Gita Gopinath, the second-highest ranking official at the International Monetary Fund, will be leaving her role next month to rejoin Harvard University, the IMF said on Monday.
The global lender said, on return to the Ivy League university, Ms Gopinath will become the inaugural Gregory and Ania Coffey Professor of Economics in the Department of Economics. She first joined Harvard in 2005 before being appointed to the IMF as its first female chief economist in 2019.
Ms Gopinath was promoted to first deputy managing director in 2022.
“She came to the Fund as a highly respected academic in macroeconomics and international finance,” IMF managing director Kristalina Georgieva said.
Ms Gopinath served as the fund's chief economist during the Covid-19 pandemic, which Ms Georgieva said was an “unprecedented challenge to our membership”. Ms Gopinath also co-wrote the fund's plan on how to help end the Covid-19 crisis, which the IMF described as a key contribution in setting global vaccination targets at a doable cost.
As first deputy managing director, Ms Gopinath oversaw the fund's surveillance and analysis on fiscal and monetary policy, debt and international trade.
She most recently represented the IMF at the G20 summit in KwaZulu-Natal, South Africa.
There, she warned that economic uncertainty remains high due to downside risks dominating the global outlook. The fund is due to release its updated global economic forecast later this month.
She also spoke about priorities for policymakers, including building resilience and boosting medium-term growth.
The fund said Ms Georgieva will name Ms Gopinath's replacement “in due course”.

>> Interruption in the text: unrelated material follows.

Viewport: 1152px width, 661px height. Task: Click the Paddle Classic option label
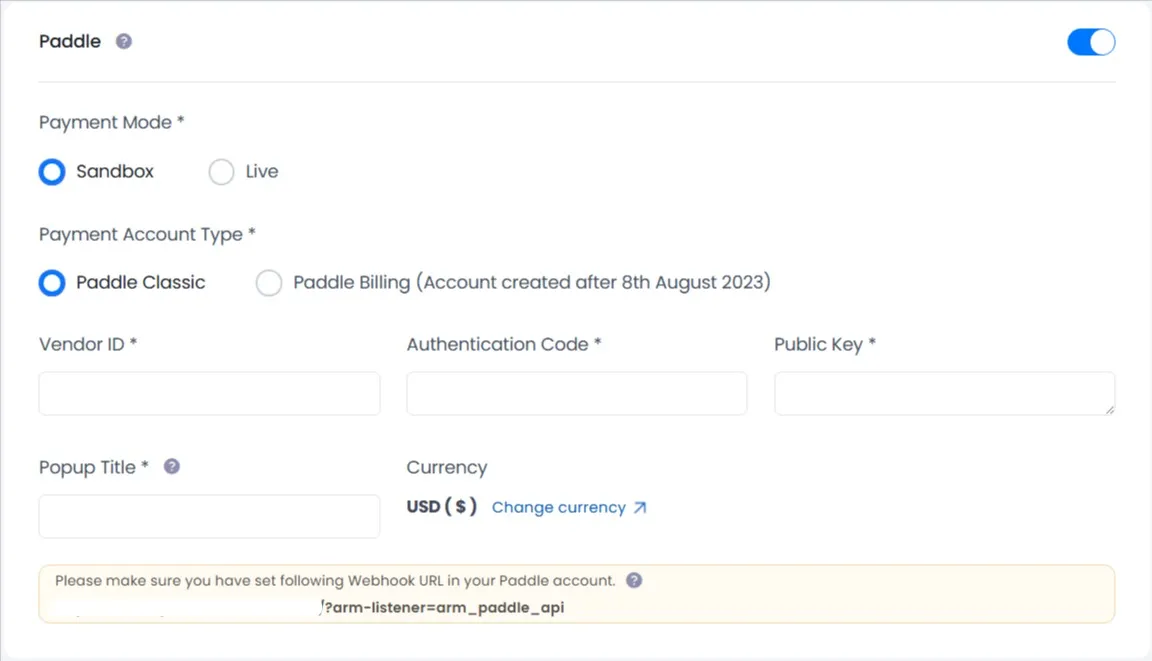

“I am truly grateful for my time at the IMF, first as chief economist and then as first deputy managing director,” Ms Gopinath said.
“I now return to my roots in academia, where, I look forward to continuing to push the research frontier in international finance and macroeconomics to address global challenges, and to training the next generation of economists.”
David Cutler, dean of social science and Otto Eckstein Professor of Applied Economics at Harvard, praised Ms Gopinath's work on exchange rates, capital flows and the global financial architecture.
"Having her back strengthens our standing as a top university for international macroeconomics," he said.